Thanks for the detailed rebuttal, I'd like to maintain my original rating of this paper.
Thank you for your response and support. We will continually improve both the main text and the supplementary document.
This paper proposes a neural evolution strategy for high-dimensional black-box multi-objective optimization problems via Pareto set learning (PSL). The Gaussian distributions modeled by a neural network are used for solution generation. The neural network is updated using the estimated gradient by leveraging the natural gradient of the Gaussian distribution. The proposed Neural-ES is evaluated using a benchmark suite for black-box PSL. The experimental result shows the efficiency of Neural-ES, demonstrating its capability to effectively learn the Pareto front in several multi-objective scenarios.
This paper integrates evolution strategies with neural network-based PSL, which is an interesting direction. The experimental results verify the effectiveness of the proposed method.
The authors provided extra experiments in the rebuttal and adequately answered the reviewers' concerns. Based on the reviewers' comments and discussion, the contribution of this paper meets the standards of acceptance.
I would encourage the authors to include additional explanations and experiments discussed in the rebuttal phase in the revised paper. I also think that it is important to justify the reformulation of the original problem using Eq. (4) as pointed out by the reviewer.
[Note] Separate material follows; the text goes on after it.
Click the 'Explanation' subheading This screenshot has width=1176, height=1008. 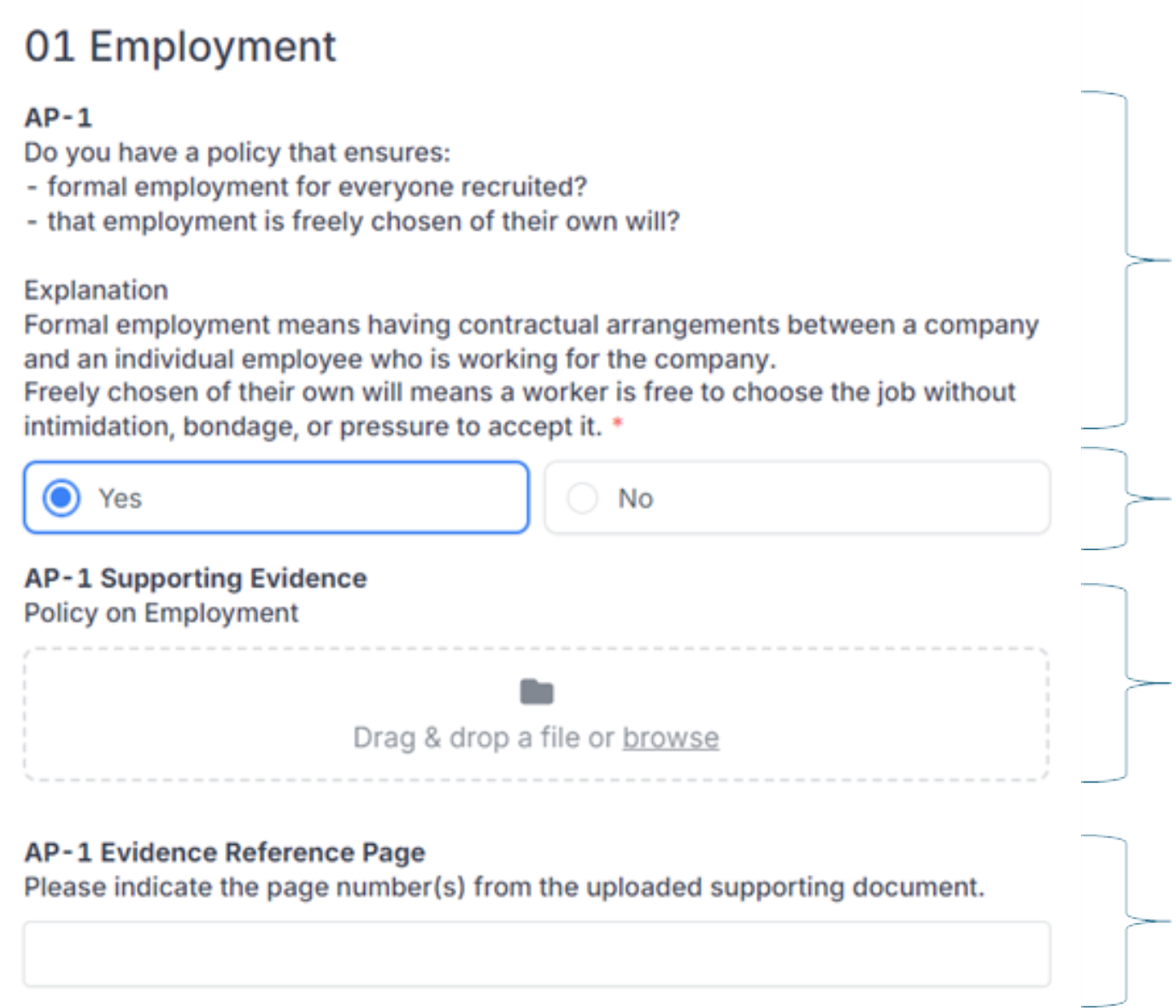pyautogui.click(x=96, y=290)
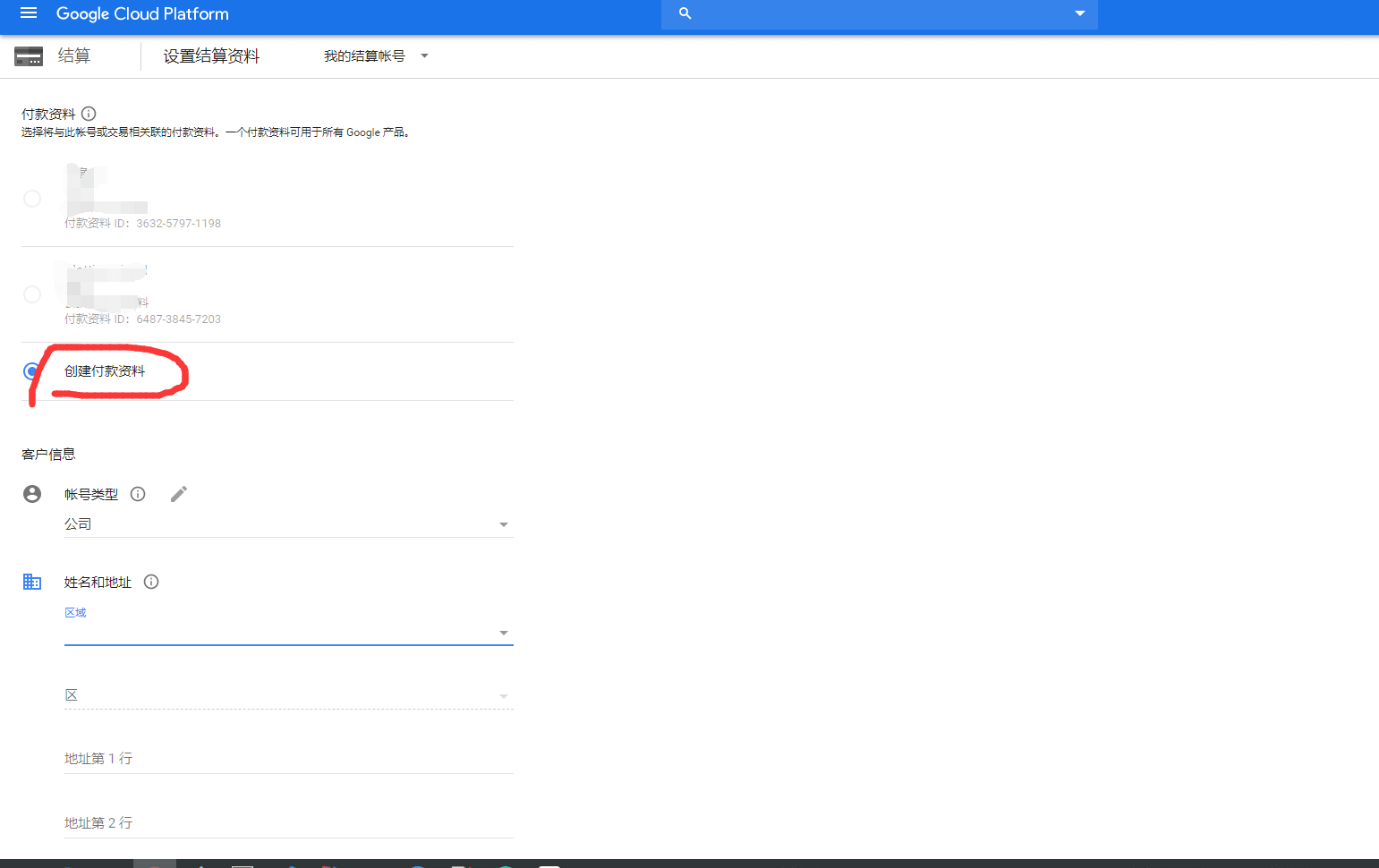This screenshot has width=1379, height=868.
Task: Click the billing credit card icon
Action: [x=29, y=56]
In addition, as a minor comment from AC, I could not find the setting of the learning rate for the proposed method. It would be better to clarify it and analyze the sensitivity of the learning rate setting. Also, in the rebuttal, the authors mentioned that the proposed method used the Adam optimizer, but I could not find its description in the main paper. It would be better to clarify it in the revised paper.